## TASK INSTRUCTIONS
1) In the semantic code search guide, below what number of files should a codebase be for ChromaDB to be the recommended choice?
2) List every real scenario that the semantic code search guide gives under "Real scenarios".

Problem: grep Can't Find Code by Meaning
You remember writing a function that "validates email formats" but grep fails because you named it check_email_syntax(). Traditional search needs exact keywords while you think in concepts.
You'll learn:
- Set up ChromaDB or LanceDB for semantic code search
- Index your codebase with local embeddings (no API costs)
- Query by meaning: "email validation" finds
check_email_syntax()
Time: 20 min | Level: Intermediate
Why This Matters
grep searches for text patterns. Vector databases search by semantic meaning using embeddings - mathematical representations of code that capture intent, not just words.
Real scenarios:
- Finding similar code across microservices
- Discovering duplicate logic with different names
- Onboarding: "show me all authentication code"
- Refactoring: "find error handling patterns"
Local means: No API calls, works offline, free inference, your code stays private.
ChromaDB vs LanceDB: Quick Decision
Use ChromaDB if:
- You want the easiest setup (pure Python)
- Your codebase is under 100k files
- You need quick prototyping
Use LanceDB if:
- You need production-scale performance
- You're indexing 100k+ code snippets
- You want Apache Arrow integration
Both run locally, both are free. This guide covers both.
Solution
Step 1: Install Dependencies
# ChromaDB setup (easier)
pip install chromadb sentence-transformers --break-system-packages
# OR LanceDB setup (faster)
pip install lancedb sentence-transformers tantivy --break-system-packages
Expected: Both install in ~2 minutes. sentence-transformers downloads a 400MB model on first run.
If it fails:
- M1/M2 Mac errors: Install Rust first:
brew install rust - Linux missing gcc:
sudo apt install build-essential
Step 2: Create the Indexer
For ChromaDB:
# index_codebase.py
import chromadb
from sentence_transformers import SentenceTransformer
import os
from pathlib import Path
# Local model - no API calls
model = SentenceTransformer('all-MiniLM-L6-v2') # 80MB, fast inference
client = chromadb.PersistentClient(path="./chroma_db")

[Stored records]
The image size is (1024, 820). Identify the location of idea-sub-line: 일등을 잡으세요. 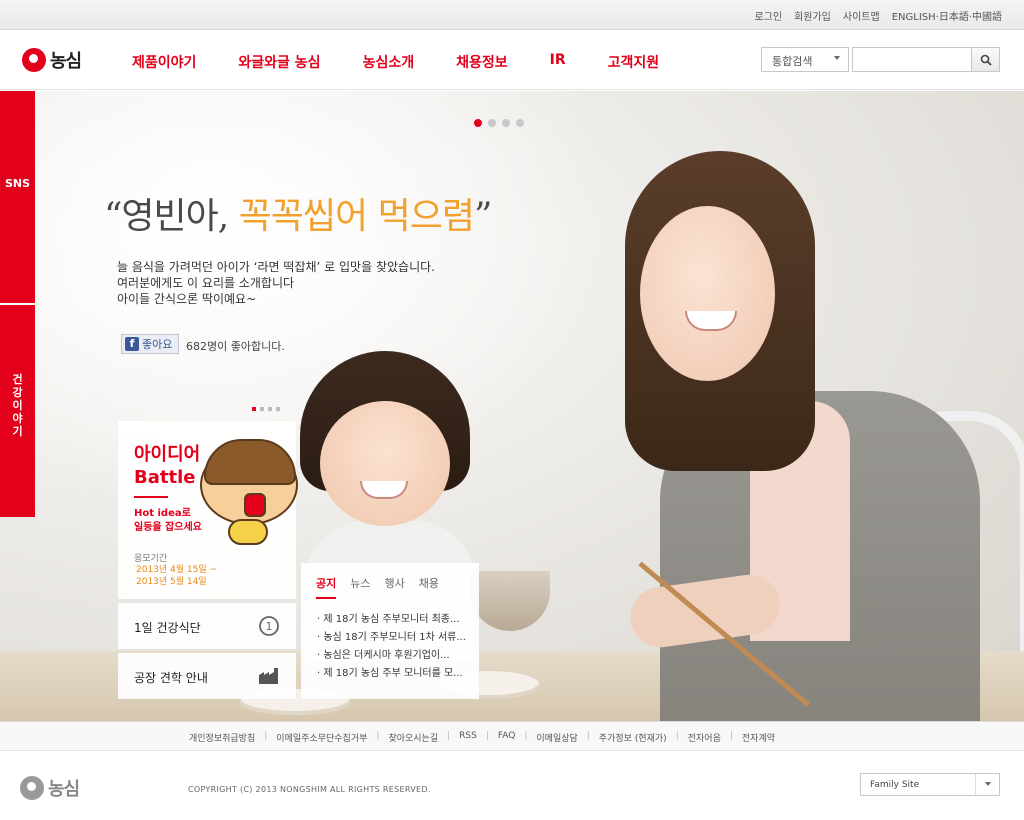
(168, 528).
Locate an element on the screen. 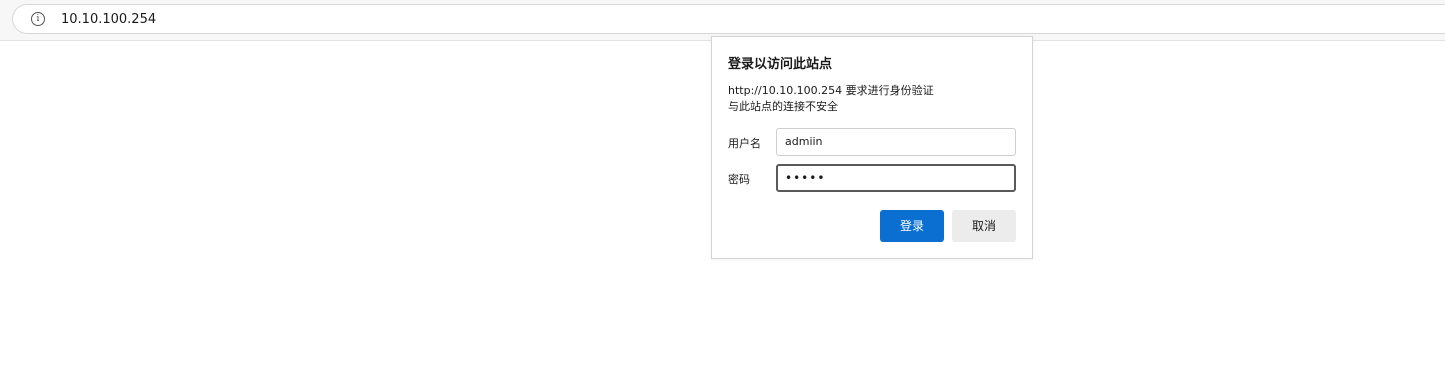  dialog-title: 登录以访问此站点 is located at coordinates (780, 64).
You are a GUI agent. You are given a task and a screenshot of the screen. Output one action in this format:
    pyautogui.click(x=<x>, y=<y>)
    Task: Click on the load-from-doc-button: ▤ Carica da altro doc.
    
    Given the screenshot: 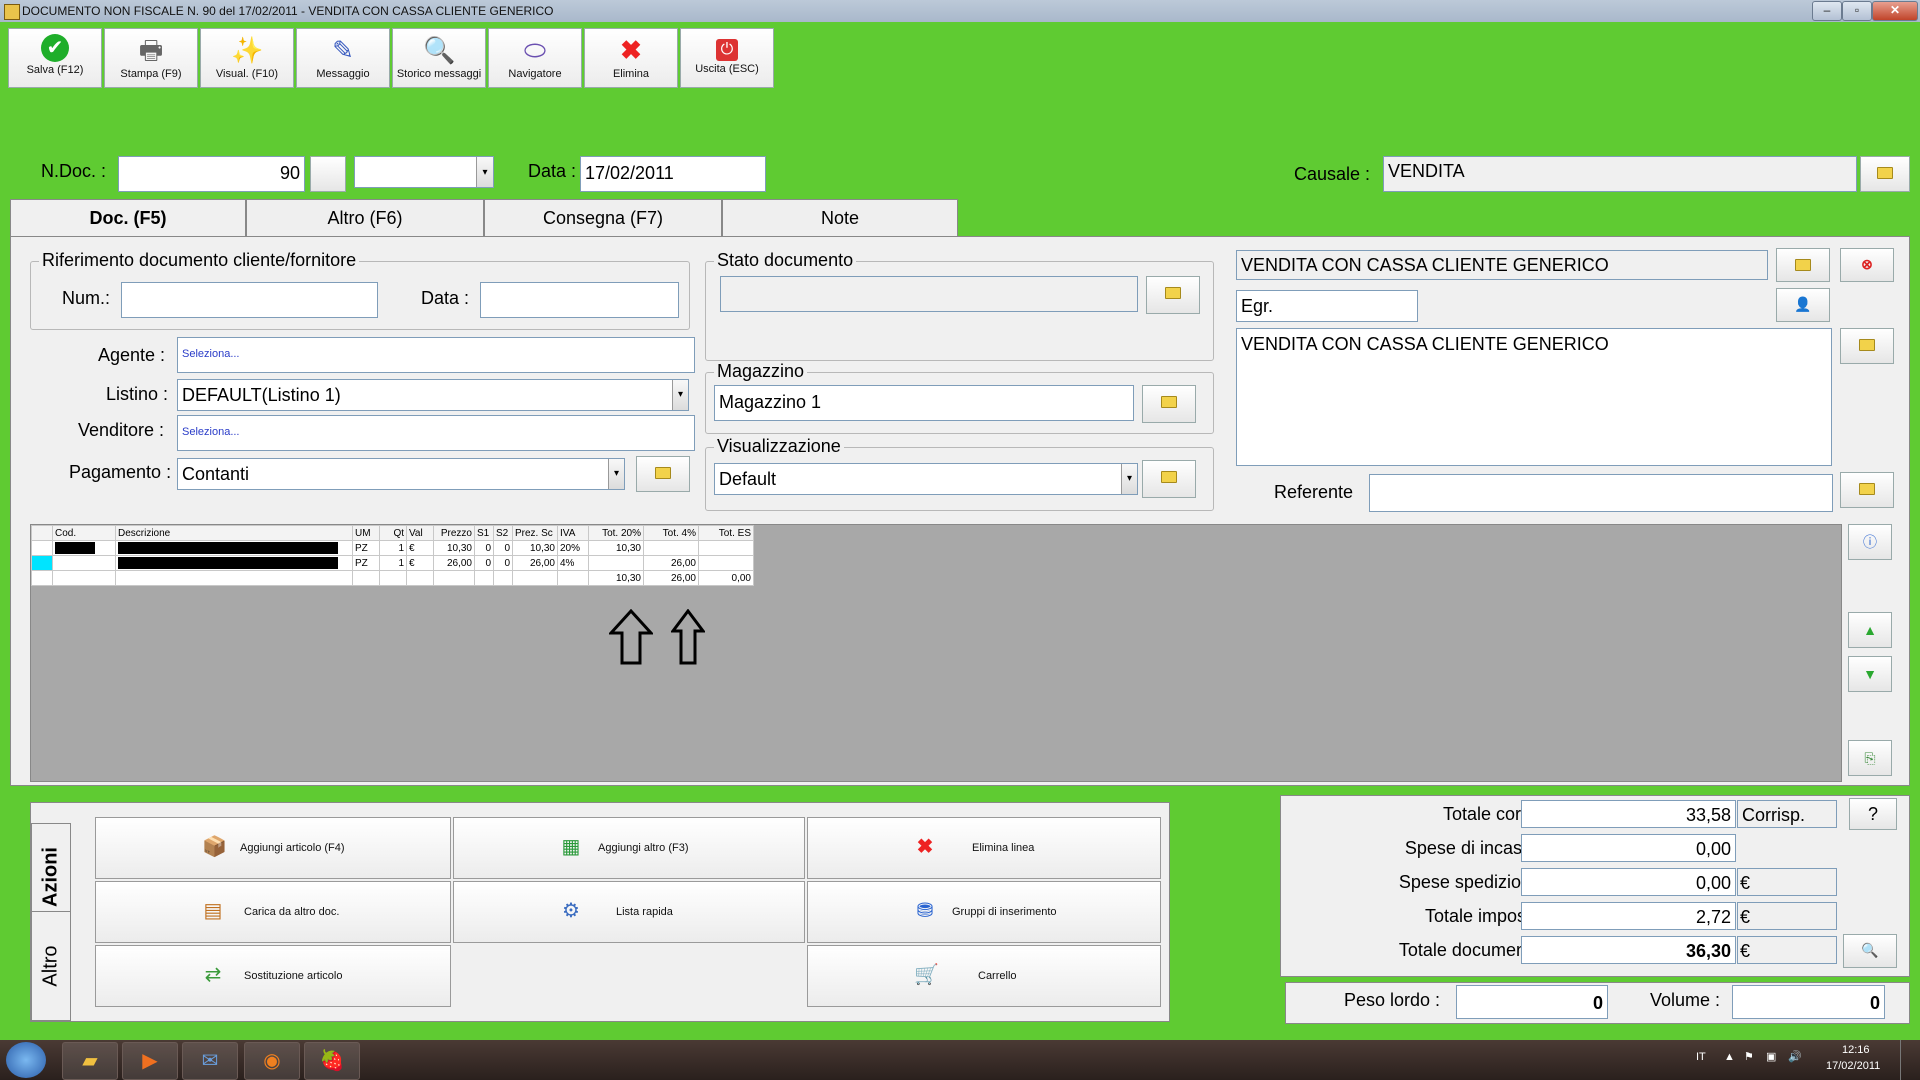 What is the action you would take?
    pyautogui.click(x=273, y=912)
    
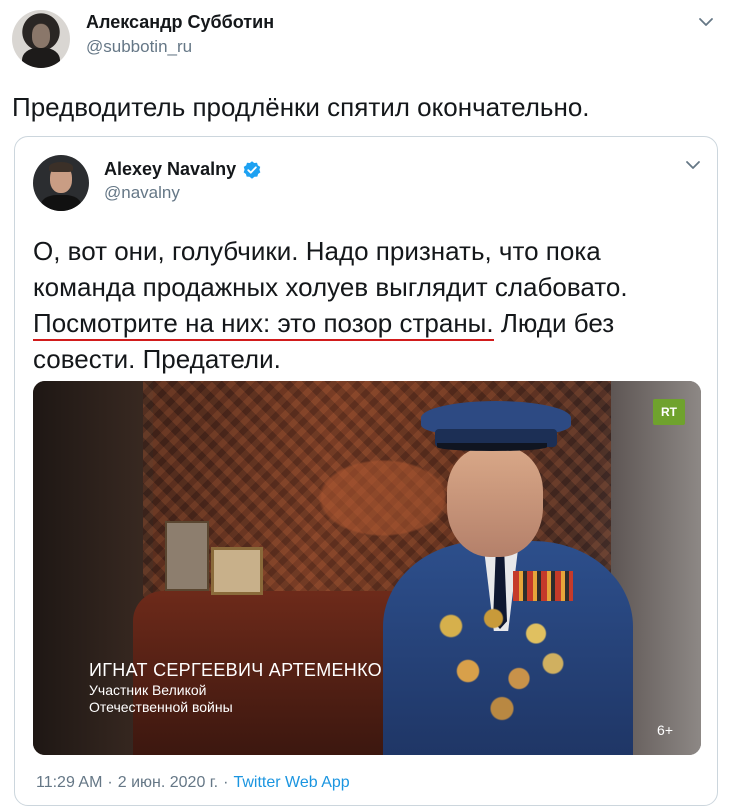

## OUTPUTS BY TASK
1) Under 100k files.

2)
- Finding similar code across microservices
- Discovering duplicate logic with different names
- Onboarding: "show me all authentication code"
- Refactoring: "find error handling patterns"